Top of Source data
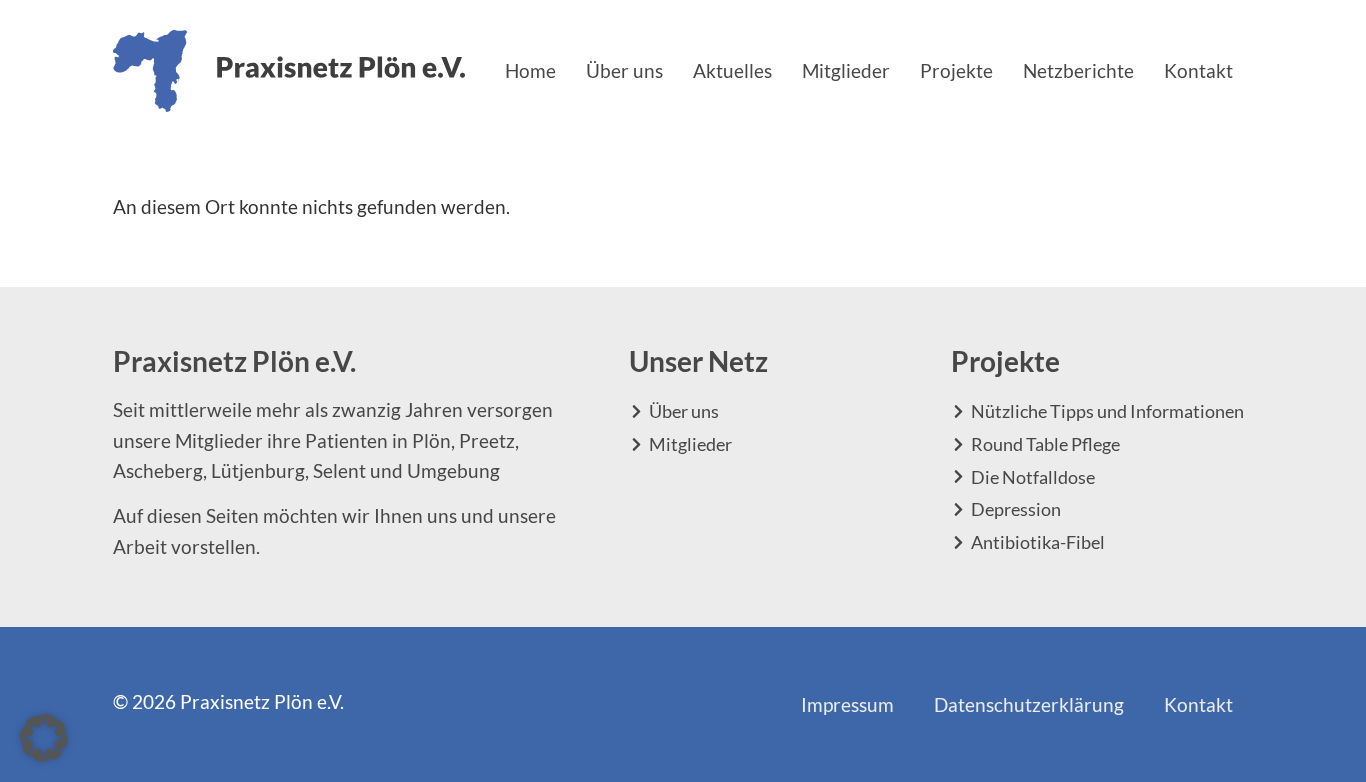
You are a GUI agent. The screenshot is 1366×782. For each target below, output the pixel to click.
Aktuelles (732, 70)
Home (530, 70)
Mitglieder (846, 70)
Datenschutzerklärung (1029, 704)
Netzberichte (1078, 70)
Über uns (624, 70)
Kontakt (1198, 70)
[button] (44, 738)
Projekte (956, 70)
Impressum (847, 704)
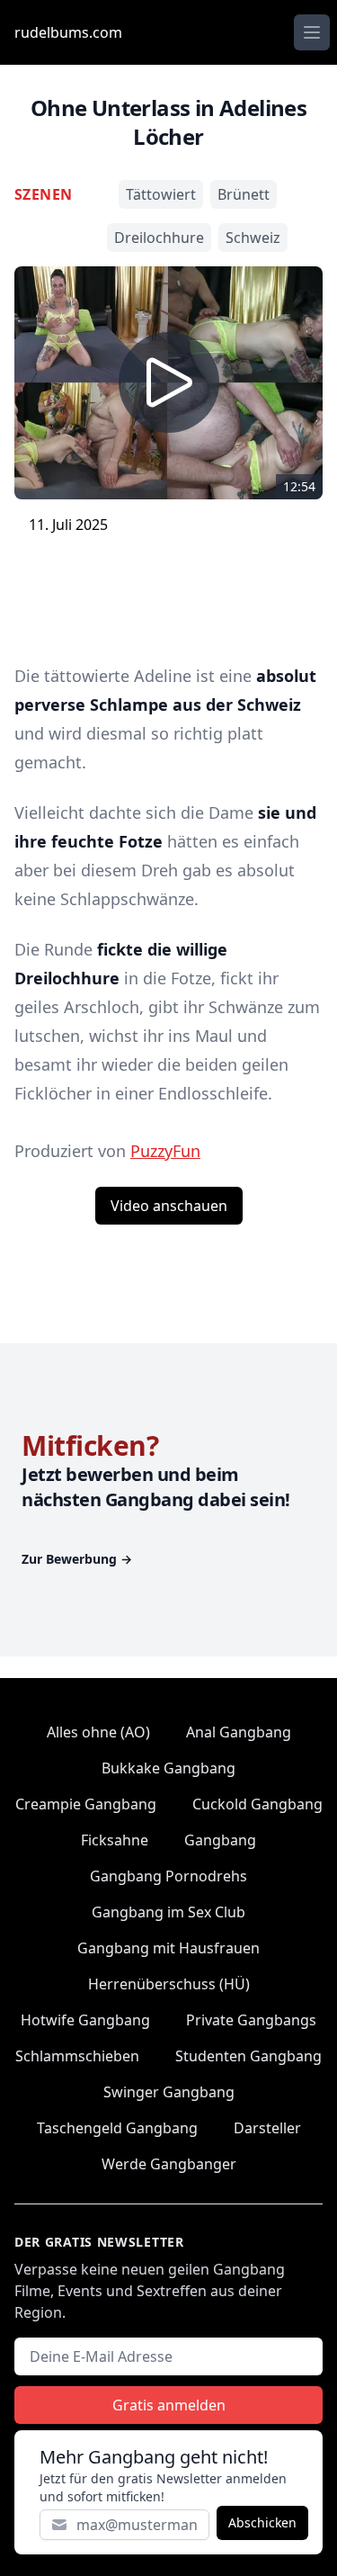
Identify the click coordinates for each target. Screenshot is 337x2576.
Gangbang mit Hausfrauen (168, 1948)
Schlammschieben (77, 2056)
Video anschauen (169, 1206)
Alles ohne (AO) (98, 1732)
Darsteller (267, 2128)
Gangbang (220, 1840)
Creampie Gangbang (85, 1804)
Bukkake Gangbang (168, 1768)
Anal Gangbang (238, 1732)
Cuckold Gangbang (257, 1804)
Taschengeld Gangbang (117, 2128)
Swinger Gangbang (169, 2092)
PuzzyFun (165, 1151)
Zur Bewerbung (77, 1558)
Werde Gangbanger (169, 2164)
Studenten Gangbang (248, 2056)
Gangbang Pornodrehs (168, 1876)
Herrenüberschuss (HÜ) (169, 1984)
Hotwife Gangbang (85, 2020)
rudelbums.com (68, 32)
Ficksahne (114, 1840)
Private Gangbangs (251, 2020)
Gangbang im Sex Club (168, 1912)
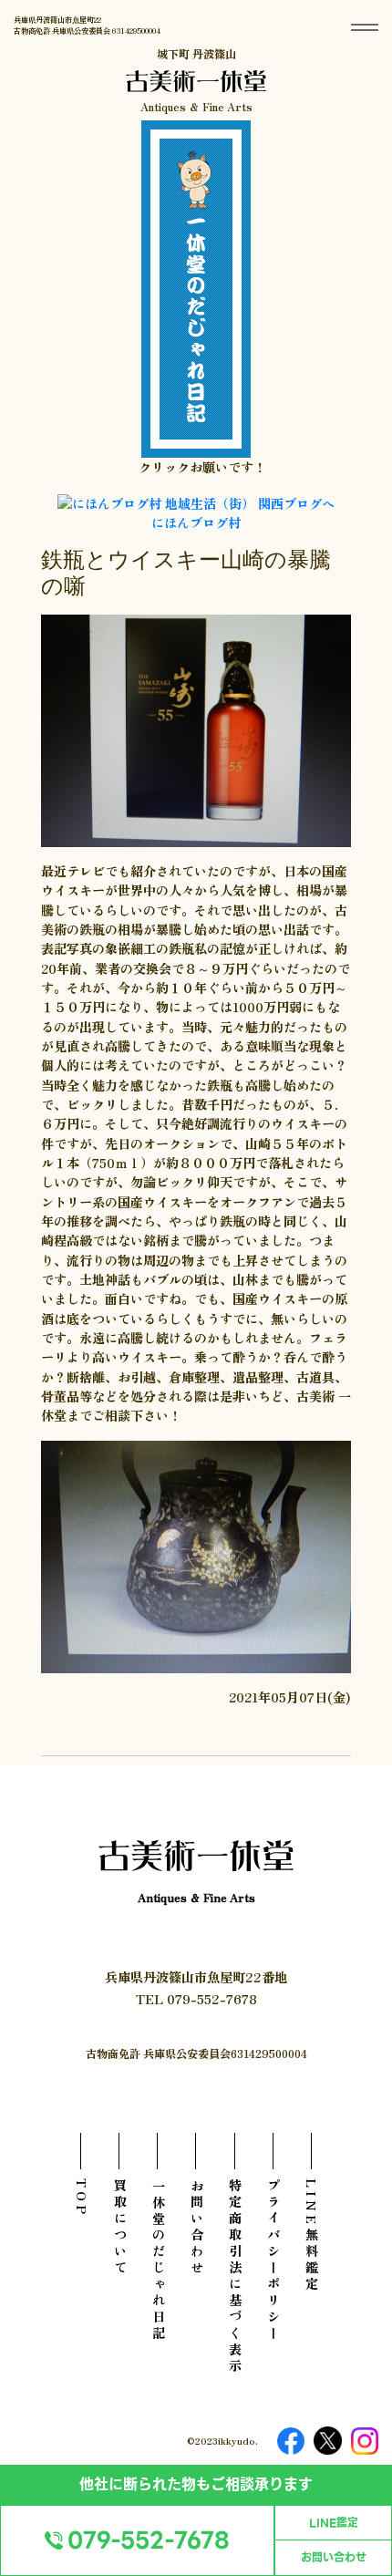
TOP (81, 2198)
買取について (120, 2227)
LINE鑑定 (333, 2523)
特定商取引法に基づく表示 (234, 2276)
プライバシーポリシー (273, 2260)
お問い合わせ (333, 2558)
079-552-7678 (148, 2540)
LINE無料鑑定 (311, 2235)
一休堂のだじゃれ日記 (158, 2260)
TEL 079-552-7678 (196, 1998)
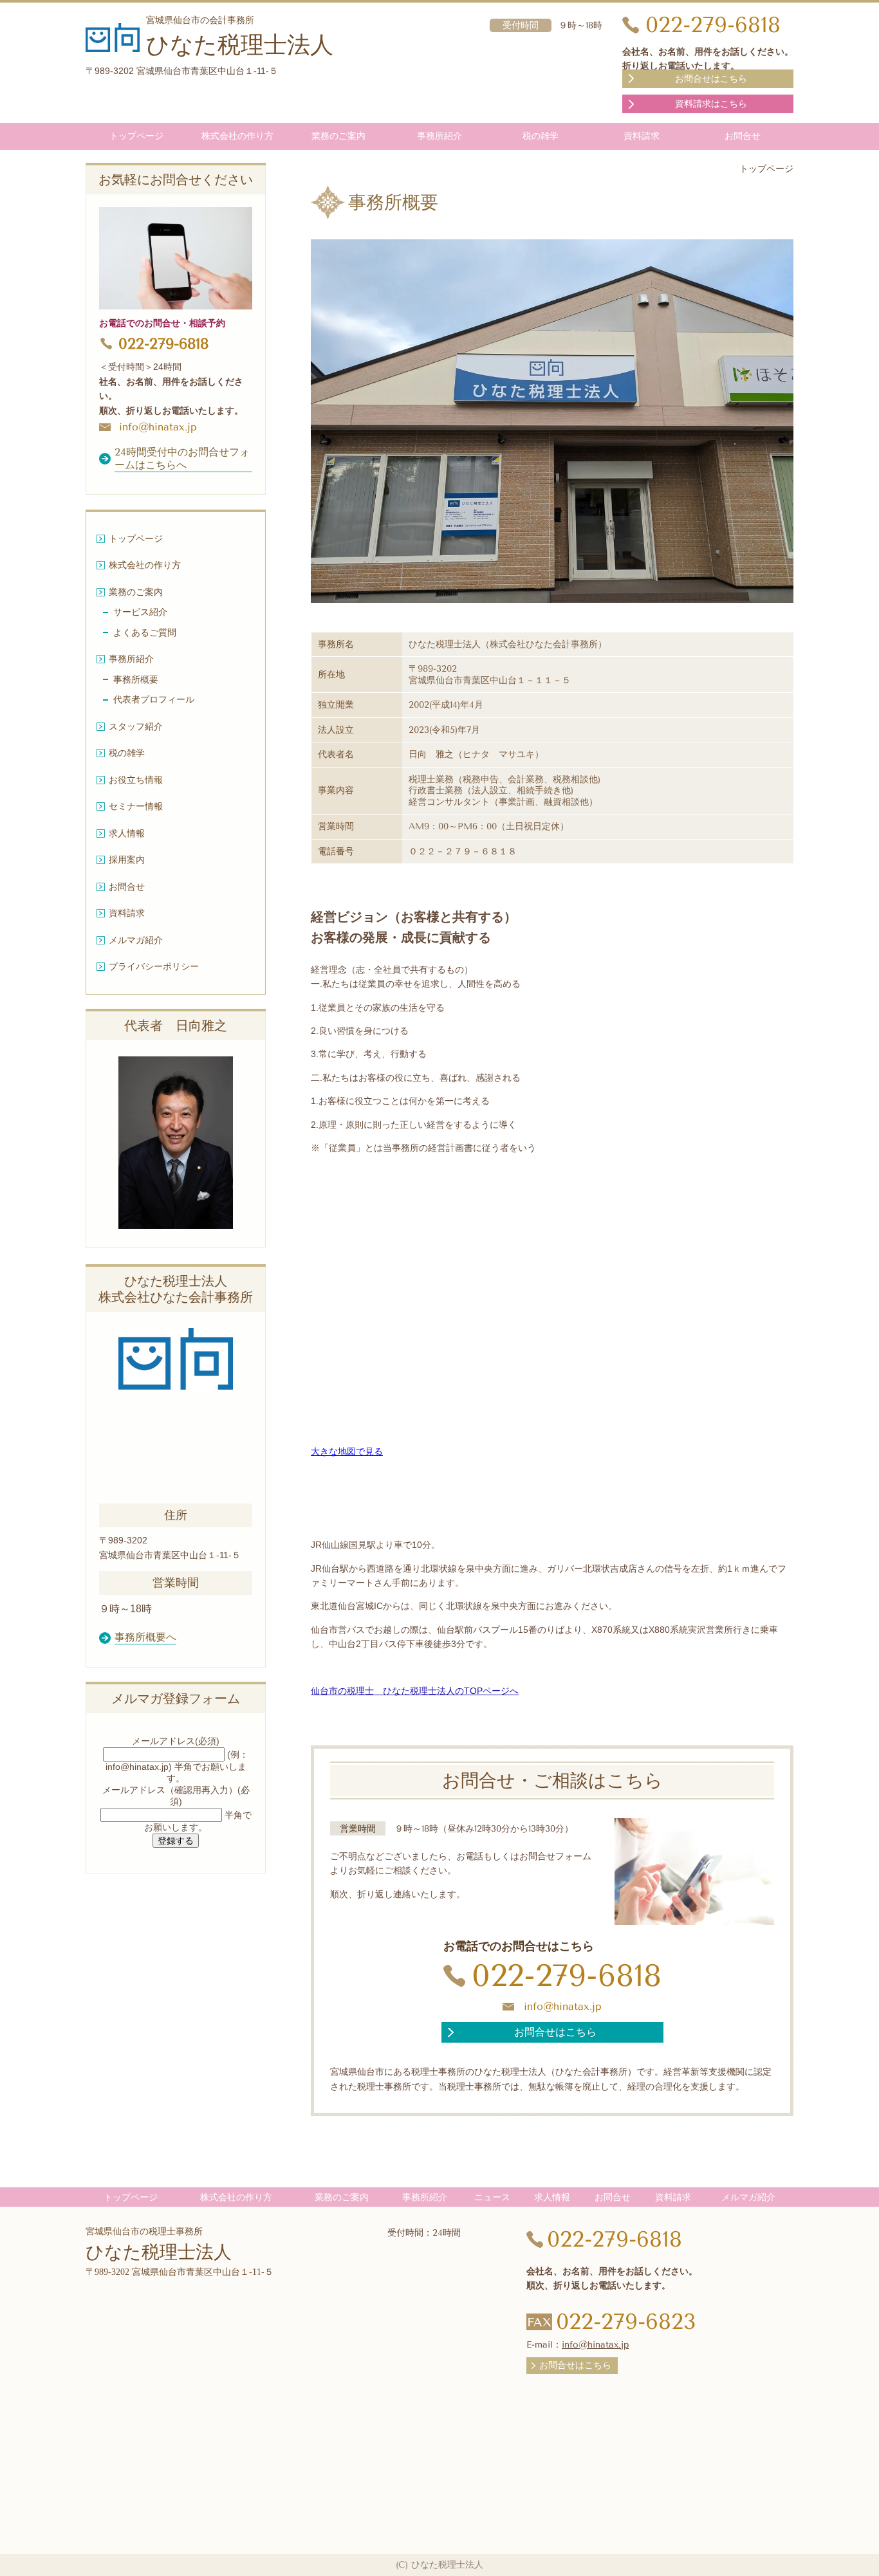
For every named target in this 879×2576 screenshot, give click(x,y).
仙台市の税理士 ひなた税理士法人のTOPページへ (415, 1691)
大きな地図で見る (347, 1451)
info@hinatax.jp (563, 2006)
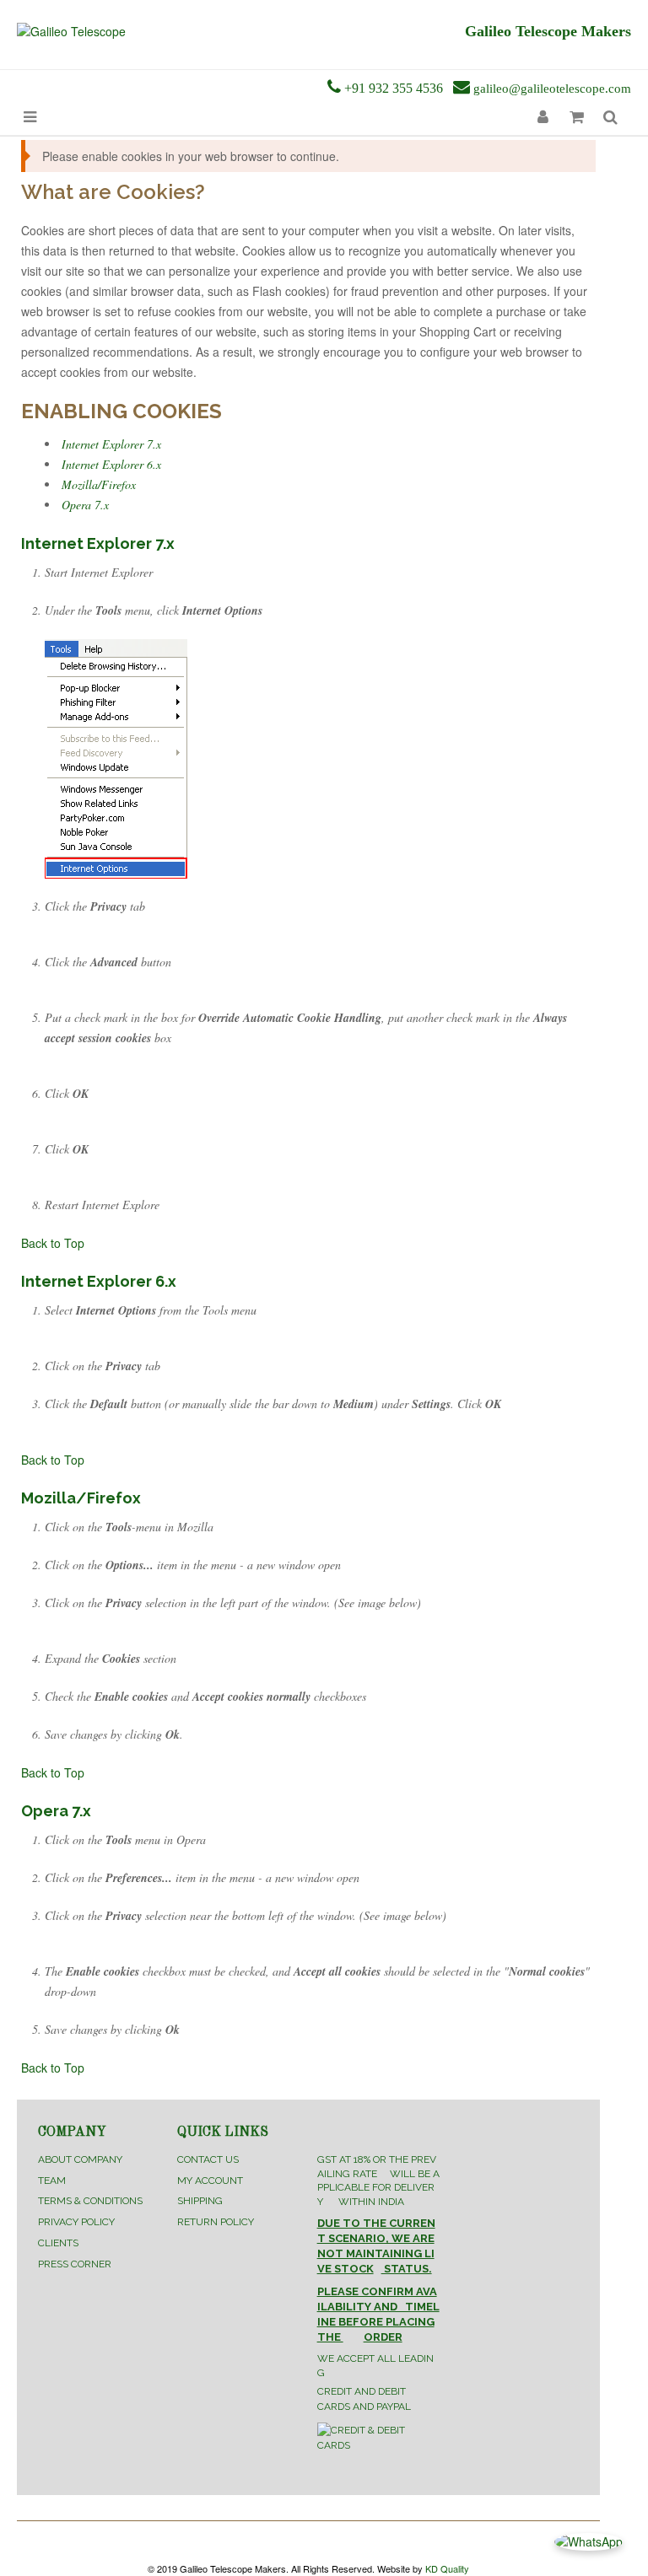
Bottom of Source data
## What is required
Which lines in the data above hold the string "target"? Return each of them.

## Task answer
You are a GUI agent. The screenshot is 1366×782. For each target below, output the pixel to click.
Identify the click coordinates for each target. Screenshot is 337x2576.
For every named target in this 879×2576 screenshot, give click(x,y).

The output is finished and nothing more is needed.